The court reviewed a selection of the other most important rulings on secondary victims and concluded that the five elements required for recovery applied equally to clinical negligence cases as to other types of claim. It had been argued on behalf of the claimants that the “event” need not occur at the same time as the original negligence. However, the court concluded that it was bound by its own previous decision in a non-clinical negligence case named Taylor v. A. Novo (2013), where a mother suffered an accident at work when shelving fell onto her. Three weeks later she collapsed and died at home, witnessed by her daughter, who was held unable to recover damages from her mother’s employers for psychiatric trauma.

The Master of the Rolls, giving the lead judgment in these three cases, held that for a secondary victim to recover against a defendant whose clinical negligence had caused the primary victim injury, the horrific event cannot be a separate event removed in time from the negligence. Consequently, these claims could not succeed; but the court gave permission for an appeal to the Supreme Court.

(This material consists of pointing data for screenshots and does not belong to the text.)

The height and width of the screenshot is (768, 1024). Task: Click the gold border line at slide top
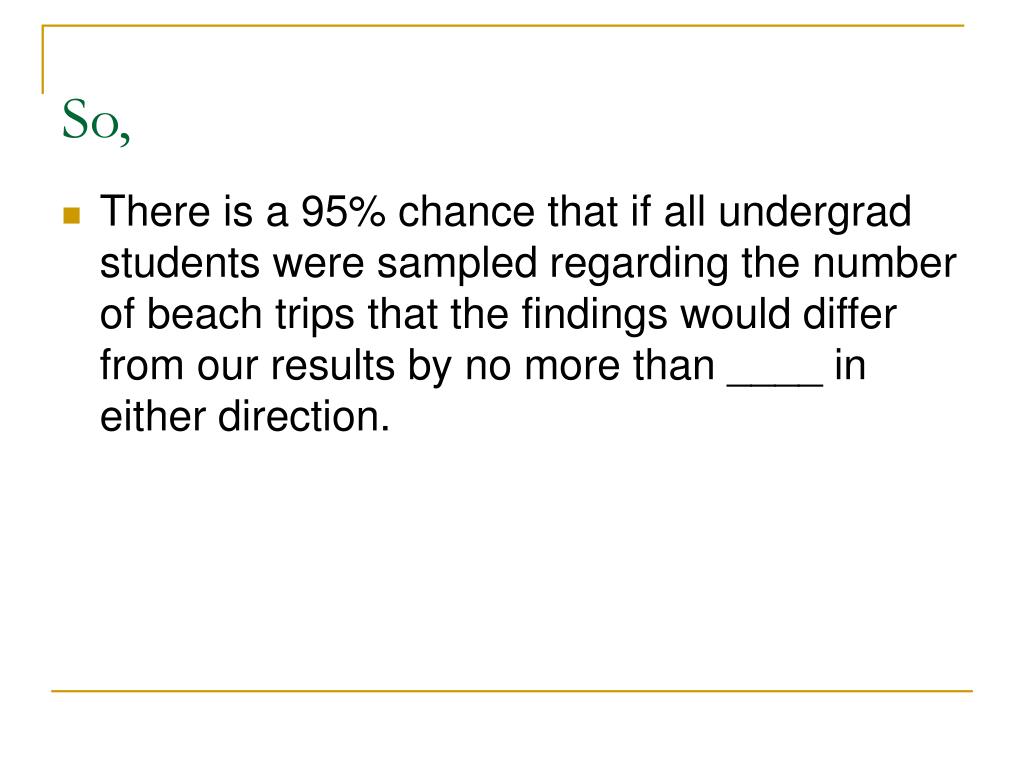(x=503, y=25)
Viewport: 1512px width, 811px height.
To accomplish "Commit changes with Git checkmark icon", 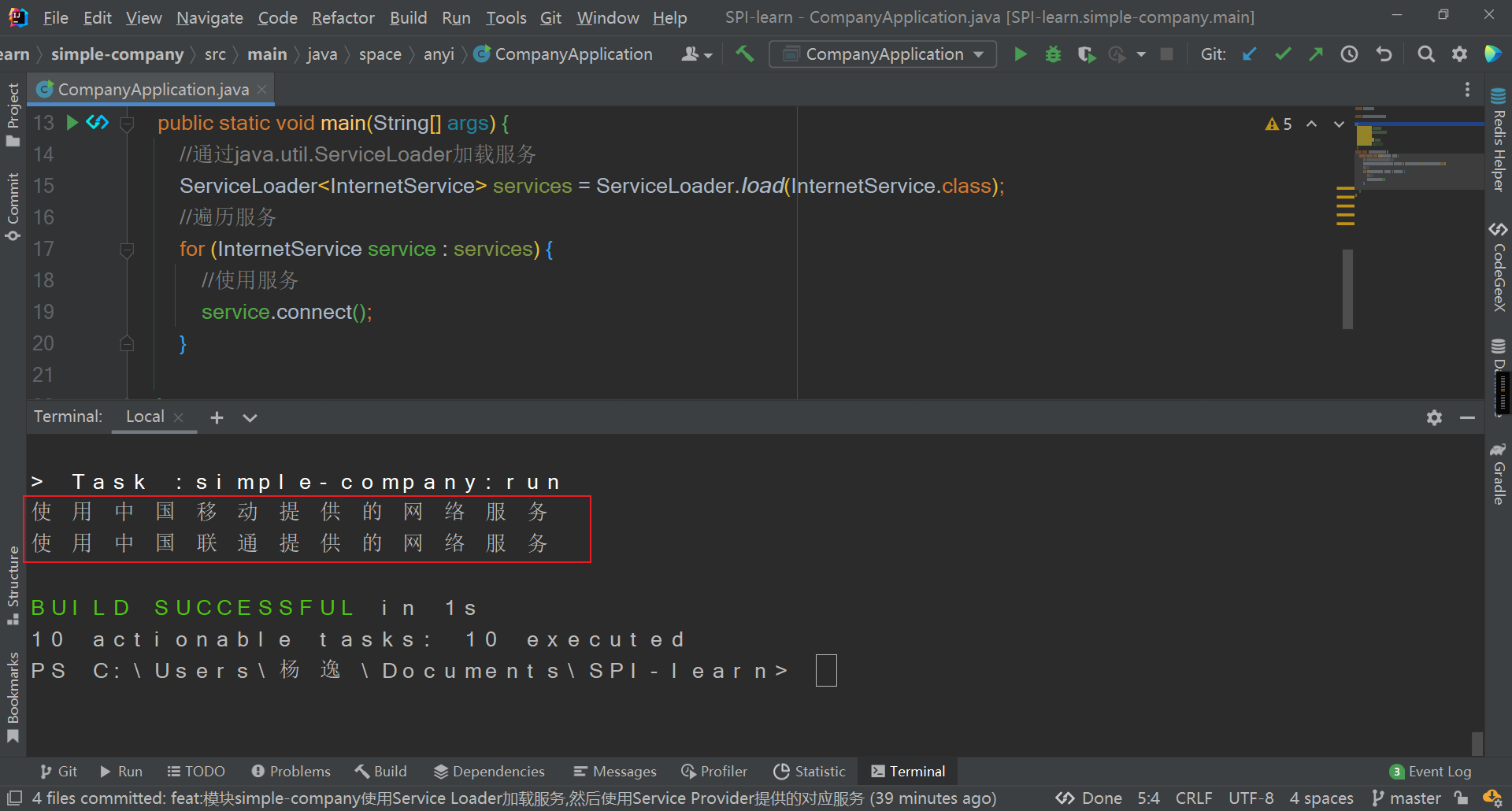I will click(1283, 54).
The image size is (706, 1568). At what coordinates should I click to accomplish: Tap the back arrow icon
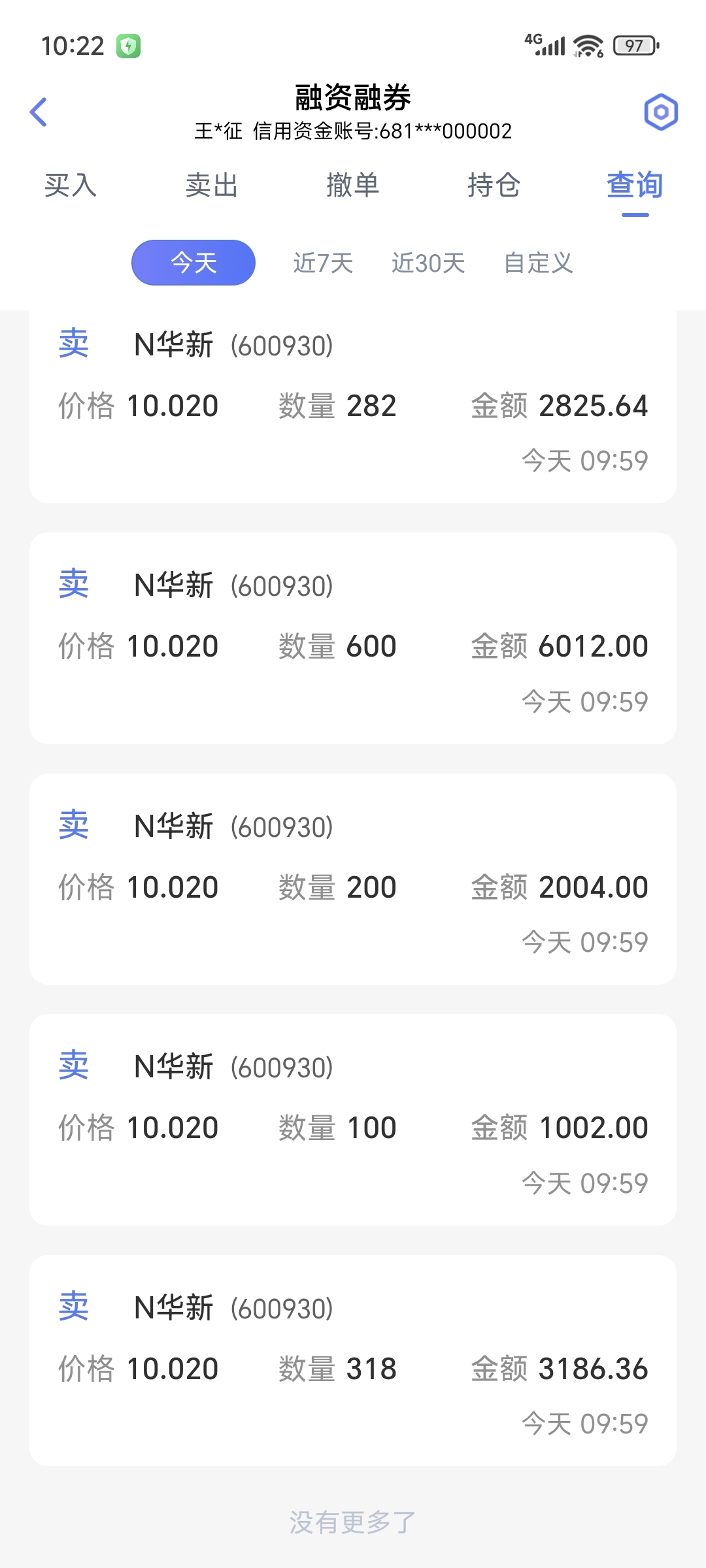(39, 112)
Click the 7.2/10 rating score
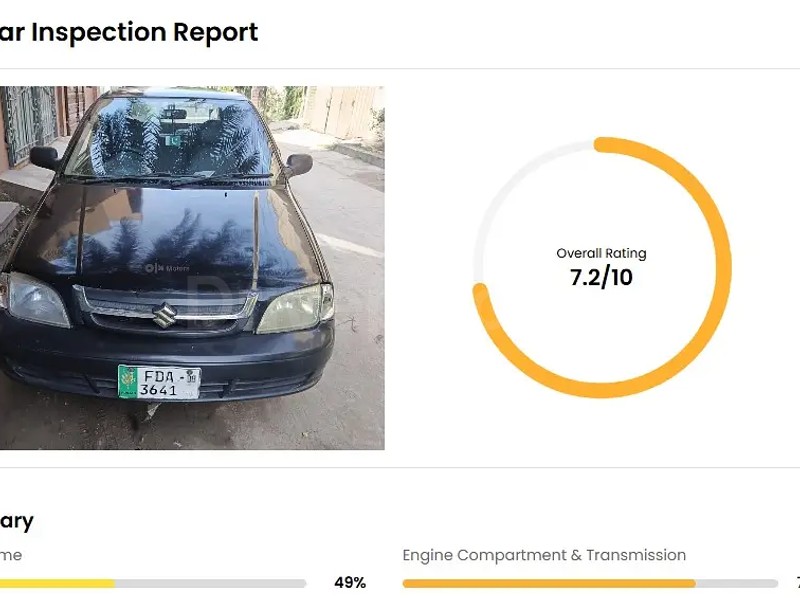The height and width of the screenshot is (600, 800). pos(601,278)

These are all deeply tragic cases, and everyone will feel huge sympathy for the secondary victims. However, as the House of Lords made clear in Alcock, there must be boundaries to recoverability by secondary victims. Without such boundaries, defendants would potentially be exposed to large numbers of claims arising from one act of negligence. The difficulty for judges is to determine where those boundaries should be set. Whilst it might well be foreseeable that failure to diagnose a heart condition might lead to the patient collapsing and dying, witnessed by family members who suffer psychiatric trauma as a result, that does not necessarily mean that the witnesses can recover damages. The Court of Appeal expressed the view that these “delayed trauma” cases are appropriate for consideration by the Supreme Court, and we must therefore anticipate a definitive ruling, in perhaps another year or so. Whichever way it goes, there will be important implications for both relatives and the NHS.